The principles and features of this invention are described below in conjunction with the following drawings, which are set forth by way of illustration only and are not intended to limit the scope of the invention.

The method for extracting entity relationships provided by the embodiment of the invention, as shown in fig. 1 or 2, includes the following steps:

step 101, identifying the category of a medical entity in a medical text, and splitting the medical text into single sentences;

specifically, the medical text comprises any combination of one or more of the following: medical teaching materials, clinical guidelines, and medical records.
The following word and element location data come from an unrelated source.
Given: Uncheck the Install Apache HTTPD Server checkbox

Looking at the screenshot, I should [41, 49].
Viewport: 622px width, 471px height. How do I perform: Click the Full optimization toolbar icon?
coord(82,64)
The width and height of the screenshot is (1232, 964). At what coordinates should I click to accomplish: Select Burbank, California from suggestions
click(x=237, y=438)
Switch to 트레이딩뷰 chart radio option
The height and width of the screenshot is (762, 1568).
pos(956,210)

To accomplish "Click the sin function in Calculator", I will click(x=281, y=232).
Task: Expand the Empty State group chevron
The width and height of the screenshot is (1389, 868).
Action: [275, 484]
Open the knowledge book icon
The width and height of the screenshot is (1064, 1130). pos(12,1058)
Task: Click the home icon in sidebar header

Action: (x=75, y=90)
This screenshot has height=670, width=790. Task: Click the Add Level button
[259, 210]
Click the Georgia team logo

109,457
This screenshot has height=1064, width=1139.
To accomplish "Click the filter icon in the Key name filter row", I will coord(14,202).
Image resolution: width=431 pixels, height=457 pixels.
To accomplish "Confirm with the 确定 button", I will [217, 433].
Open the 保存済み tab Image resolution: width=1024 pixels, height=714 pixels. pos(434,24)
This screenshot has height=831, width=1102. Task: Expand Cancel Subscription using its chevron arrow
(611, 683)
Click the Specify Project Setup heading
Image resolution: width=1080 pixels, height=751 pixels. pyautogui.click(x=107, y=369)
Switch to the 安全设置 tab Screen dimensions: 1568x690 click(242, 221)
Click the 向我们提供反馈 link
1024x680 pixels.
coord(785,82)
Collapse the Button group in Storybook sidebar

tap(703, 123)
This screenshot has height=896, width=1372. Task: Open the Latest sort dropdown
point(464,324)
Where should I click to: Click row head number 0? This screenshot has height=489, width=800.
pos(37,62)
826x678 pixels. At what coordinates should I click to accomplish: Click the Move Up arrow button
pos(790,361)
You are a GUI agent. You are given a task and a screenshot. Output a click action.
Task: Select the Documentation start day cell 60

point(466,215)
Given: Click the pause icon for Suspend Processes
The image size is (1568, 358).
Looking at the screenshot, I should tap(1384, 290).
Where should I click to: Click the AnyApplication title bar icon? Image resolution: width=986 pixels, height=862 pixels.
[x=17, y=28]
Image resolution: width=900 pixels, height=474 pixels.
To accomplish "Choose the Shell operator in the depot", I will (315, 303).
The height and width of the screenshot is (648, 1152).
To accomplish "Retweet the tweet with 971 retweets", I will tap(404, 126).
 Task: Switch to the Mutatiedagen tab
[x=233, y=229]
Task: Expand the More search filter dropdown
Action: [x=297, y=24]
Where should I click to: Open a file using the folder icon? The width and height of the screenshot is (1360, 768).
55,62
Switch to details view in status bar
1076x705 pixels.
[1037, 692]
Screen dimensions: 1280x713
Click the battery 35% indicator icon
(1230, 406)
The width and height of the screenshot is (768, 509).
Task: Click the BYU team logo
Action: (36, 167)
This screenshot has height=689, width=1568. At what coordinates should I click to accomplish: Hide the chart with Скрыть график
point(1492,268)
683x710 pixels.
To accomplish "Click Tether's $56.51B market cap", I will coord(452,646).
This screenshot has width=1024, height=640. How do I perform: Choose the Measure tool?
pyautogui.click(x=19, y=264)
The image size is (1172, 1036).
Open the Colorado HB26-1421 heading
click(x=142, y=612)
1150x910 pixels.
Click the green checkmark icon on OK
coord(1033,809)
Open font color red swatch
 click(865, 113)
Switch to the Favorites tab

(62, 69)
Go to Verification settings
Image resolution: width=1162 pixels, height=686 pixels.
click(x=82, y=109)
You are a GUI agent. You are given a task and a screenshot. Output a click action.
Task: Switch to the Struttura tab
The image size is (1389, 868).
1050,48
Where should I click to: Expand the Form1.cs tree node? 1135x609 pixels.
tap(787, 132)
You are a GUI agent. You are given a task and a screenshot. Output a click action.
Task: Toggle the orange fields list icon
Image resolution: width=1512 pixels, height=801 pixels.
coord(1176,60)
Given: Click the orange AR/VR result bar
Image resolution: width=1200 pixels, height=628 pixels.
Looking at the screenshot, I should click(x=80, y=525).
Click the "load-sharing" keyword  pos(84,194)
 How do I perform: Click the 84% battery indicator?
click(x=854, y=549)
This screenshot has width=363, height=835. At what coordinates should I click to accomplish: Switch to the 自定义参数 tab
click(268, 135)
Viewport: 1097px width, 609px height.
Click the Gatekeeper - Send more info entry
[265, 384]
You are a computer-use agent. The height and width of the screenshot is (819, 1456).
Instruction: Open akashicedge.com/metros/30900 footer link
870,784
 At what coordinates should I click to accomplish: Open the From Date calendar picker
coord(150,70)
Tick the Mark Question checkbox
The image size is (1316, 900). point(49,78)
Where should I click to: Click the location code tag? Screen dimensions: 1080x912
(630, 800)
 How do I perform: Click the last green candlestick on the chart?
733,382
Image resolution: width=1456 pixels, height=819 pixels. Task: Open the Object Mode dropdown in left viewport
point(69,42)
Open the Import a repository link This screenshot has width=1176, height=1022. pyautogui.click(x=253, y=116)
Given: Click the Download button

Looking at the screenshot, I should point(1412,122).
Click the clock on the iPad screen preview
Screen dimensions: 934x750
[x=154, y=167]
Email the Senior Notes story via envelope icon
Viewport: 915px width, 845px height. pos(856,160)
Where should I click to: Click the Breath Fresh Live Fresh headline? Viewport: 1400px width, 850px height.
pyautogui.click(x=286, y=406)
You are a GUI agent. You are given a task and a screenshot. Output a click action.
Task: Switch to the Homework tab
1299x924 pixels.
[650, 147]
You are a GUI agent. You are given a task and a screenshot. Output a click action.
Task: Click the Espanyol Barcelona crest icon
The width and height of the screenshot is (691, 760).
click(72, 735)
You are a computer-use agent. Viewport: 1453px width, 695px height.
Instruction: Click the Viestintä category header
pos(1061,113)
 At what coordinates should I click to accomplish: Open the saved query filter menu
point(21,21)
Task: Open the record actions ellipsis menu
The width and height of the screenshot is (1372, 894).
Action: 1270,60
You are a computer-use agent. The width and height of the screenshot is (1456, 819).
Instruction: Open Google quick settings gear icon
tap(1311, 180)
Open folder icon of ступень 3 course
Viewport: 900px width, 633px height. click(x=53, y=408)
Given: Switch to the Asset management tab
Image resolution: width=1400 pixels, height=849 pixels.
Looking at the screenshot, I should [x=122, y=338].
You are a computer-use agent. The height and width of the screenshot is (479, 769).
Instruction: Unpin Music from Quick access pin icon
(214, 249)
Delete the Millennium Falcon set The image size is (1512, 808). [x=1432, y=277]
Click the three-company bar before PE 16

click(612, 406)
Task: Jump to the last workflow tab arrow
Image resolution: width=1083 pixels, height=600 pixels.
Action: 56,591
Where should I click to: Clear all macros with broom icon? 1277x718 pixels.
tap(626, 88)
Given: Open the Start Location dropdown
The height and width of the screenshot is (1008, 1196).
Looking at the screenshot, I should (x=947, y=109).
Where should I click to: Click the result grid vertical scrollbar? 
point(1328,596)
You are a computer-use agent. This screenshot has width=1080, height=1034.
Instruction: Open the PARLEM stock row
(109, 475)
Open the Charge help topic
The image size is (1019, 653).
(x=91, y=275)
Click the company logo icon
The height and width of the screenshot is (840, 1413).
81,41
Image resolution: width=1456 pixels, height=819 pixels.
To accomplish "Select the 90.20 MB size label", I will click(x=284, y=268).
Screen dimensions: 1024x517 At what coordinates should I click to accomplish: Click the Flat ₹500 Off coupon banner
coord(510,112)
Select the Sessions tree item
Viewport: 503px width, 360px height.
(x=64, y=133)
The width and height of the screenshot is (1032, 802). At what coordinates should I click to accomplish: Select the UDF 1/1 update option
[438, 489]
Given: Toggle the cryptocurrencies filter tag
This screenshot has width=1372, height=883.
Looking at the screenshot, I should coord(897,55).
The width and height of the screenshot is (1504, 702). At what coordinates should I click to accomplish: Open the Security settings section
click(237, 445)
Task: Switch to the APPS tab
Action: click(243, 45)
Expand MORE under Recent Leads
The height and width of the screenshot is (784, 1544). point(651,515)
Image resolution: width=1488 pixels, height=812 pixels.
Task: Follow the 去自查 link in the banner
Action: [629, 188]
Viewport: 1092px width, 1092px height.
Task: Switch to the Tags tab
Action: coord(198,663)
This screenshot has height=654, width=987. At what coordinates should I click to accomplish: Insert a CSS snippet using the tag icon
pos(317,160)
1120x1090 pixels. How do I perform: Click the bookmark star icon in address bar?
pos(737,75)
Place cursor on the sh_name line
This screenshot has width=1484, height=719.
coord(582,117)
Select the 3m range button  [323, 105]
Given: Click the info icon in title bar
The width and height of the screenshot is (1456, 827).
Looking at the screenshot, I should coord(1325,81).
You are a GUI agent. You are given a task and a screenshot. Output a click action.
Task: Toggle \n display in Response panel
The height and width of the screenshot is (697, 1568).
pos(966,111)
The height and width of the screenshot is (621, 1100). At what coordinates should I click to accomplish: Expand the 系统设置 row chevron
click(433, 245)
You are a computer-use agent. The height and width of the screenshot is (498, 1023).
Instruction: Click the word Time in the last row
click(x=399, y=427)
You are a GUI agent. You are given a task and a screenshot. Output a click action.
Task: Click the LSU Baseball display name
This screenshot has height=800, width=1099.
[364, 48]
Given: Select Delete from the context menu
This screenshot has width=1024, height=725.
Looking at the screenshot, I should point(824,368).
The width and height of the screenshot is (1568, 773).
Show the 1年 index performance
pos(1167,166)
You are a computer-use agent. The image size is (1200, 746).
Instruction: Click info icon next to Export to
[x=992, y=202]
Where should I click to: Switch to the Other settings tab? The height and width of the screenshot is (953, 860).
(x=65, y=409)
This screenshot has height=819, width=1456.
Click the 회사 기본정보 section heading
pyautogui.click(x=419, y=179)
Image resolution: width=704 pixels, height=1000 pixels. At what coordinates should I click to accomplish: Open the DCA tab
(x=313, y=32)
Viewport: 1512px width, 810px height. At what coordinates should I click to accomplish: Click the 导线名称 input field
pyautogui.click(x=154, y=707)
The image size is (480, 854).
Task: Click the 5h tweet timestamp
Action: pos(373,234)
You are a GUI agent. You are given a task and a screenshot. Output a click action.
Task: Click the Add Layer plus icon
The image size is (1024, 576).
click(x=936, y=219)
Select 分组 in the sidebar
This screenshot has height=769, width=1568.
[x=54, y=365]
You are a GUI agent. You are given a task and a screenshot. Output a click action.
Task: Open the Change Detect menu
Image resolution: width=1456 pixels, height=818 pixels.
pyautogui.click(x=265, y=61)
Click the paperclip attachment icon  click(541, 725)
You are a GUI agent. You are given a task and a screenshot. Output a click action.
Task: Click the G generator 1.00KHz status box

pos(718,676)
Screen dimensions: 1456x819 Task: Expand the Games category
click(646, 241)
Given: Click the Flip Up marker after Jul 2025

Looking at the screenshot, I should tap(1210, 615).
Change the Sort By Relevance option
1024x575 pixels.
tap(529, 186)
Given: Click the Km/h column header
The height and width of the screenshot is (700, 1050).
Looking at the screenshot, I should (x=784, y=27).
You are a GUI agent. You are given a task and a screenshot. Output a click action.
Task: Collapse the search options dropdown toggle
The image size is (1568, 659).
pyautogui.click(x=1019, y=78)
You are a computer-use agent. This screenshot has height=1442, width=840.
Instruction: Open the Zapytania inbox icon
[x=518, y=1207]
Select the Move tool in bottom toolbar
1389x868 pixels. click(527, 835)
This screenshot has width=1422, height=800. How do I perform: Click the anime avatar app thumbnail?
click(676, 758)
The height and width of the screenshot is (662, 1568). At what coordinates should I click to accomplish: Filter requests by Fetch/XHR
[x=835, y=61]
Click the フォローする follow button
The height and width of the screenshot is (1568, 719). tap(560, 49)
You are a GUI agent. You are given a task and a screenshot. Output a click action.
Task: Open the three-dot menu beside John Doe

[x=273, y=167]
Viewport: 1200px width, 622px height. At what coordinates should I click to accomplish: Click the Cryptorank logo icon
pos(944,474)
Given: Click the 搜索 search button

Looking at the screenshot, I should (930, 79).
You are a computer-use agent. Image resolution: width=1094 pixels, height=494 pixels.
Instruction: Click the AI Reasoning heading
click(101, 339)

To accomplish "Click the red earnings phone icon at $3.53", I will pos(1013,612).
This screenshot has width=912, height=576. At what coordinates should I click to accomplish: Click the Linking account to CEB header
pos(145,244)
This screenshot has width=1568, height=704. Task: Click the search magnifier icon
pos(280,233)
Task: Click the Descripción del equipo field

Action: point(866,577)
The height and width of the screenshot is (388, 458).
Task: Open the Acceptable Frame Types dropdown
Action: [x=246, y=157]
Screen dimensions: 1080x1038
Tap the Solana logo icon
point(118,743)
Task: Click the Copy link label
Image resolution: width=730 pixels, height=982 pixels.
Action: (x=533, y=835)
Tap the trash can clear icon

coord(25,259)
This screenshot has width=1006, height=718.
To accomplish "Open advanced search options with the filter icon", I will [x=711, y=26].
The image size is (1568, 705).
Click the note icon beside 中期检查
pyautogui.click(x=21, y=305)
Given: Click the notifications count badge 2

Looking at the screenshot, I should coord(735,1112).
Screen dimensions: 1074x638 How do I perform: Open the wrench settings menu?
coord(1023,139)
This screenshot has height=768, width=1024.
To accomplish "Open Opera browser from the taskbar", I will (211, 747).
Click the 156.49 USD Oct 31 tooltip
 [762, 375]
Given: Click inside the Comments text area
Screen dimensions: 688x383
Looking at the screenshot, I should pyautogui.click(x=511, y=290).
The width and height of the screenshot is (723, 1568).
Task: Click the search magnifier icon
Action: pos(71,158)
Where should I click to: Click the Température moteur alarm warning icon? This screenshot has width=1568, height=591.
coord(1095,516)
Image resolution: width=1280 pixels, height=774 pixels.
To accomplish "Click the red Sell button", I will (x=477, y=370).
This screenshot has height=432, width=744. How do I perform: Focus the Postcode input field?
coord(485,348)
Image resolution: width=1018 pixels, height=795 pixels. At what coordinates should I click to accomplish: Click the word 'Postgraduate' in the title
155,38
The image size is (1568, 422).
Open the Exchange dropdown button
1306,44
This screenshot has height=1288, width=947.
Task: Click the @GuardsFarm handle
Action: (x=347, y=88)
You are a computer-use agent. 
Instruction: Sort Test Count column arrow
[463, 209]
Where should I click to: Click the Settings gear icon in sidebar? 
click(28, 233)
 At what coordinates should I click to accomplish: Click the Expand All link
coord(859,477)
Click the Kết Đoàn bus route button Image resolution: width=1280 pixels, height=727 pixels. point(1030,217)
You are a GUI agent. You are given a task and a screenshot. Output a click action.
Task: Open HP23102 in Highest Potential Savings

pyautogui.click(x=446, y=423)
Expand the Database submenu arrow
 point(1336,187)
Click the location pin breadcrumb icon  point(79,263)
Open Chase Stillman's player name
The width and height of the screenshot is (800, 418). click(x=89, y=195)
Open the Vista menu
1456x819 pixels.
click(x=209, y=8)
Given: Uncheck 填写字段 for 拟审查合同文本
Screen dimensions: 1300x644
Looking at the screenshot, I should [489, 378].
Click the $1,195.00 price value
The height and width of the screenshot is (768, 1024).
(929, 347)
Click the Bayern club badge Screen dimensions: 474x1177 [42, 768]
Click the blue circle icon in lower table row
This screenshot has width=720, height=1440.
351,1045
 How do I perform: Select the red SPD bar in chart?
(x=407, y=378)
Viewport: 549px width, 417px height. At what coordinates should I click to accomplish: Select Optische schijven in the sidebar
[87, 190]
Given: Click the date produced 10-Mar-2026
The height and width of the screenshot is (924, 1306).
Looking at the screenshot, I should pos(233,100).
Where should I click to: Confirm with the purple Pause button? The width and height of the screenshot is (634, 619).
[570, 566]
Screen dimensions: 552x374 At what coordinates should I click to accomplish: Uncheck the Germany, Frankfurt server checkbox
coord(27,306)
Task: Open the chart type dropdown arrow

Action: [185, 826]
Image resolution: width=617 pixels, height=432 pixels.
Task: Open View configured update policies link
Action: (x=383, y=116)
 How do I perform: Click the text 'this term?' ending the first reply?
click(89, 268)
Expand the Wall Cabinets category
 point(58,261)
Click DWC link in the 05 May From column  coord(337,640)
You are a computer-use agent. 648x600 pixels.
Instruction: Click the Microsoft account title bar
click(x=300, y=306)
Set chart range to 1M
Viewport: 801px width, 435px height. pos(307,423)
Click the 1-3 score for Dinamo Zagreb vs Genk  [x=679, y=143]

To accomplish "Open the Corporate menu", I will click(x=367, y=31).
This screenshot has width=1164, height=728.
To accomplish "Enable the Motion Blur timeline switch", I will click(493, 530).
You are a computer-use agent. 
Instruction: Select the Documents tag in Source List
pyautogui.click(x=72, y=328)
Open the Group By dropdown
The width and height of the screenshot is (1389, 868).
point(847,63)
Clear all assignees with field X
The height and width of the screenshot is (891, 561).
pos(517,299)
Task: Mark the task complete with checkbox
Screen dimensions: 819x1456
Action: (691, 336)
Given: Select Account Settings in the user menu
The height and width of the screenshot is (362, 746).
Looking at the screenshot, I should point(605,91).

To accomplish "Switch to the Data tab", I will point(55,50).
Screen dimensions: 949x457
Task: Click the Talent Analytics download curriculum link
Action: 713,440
Thus, the "identifying the category of the medical entity in the medical text" in step 101 includes:

the category of the medical entity in the medical text is identified by using a combination of BERT (Bidirectional Encoder retrieval from Transformers, namely, Encoder of Bidirectional Transformer) and CRF (Conditional Random Field).

The categories include: diseases, examinations, symptoms, treatments, and drugs.

Specifically, other categories may be provided according to needs, and are not limited to the above specific categories.

102, respectively selecting one medical entity to combine with the single sentence to form a sentence for inputting into a pre-training BERT model aiming at each category, and obtaining a vector of the sentence and a vector of each medical entity name from an output layer of the BERT model;

in the sentence, an identifier of the corresponding category of the medical entity is arranged in front of each medical entity; and setting a sentence mark before the sentence.

For example, the identification of the disease category is "& disease", the identification of the examination category is "# examination", and the identification of the entire sentence is "[ CLS ]".

Specifically, the sentence identifiers are different from the category identifiers, and the different category identifiers are also different.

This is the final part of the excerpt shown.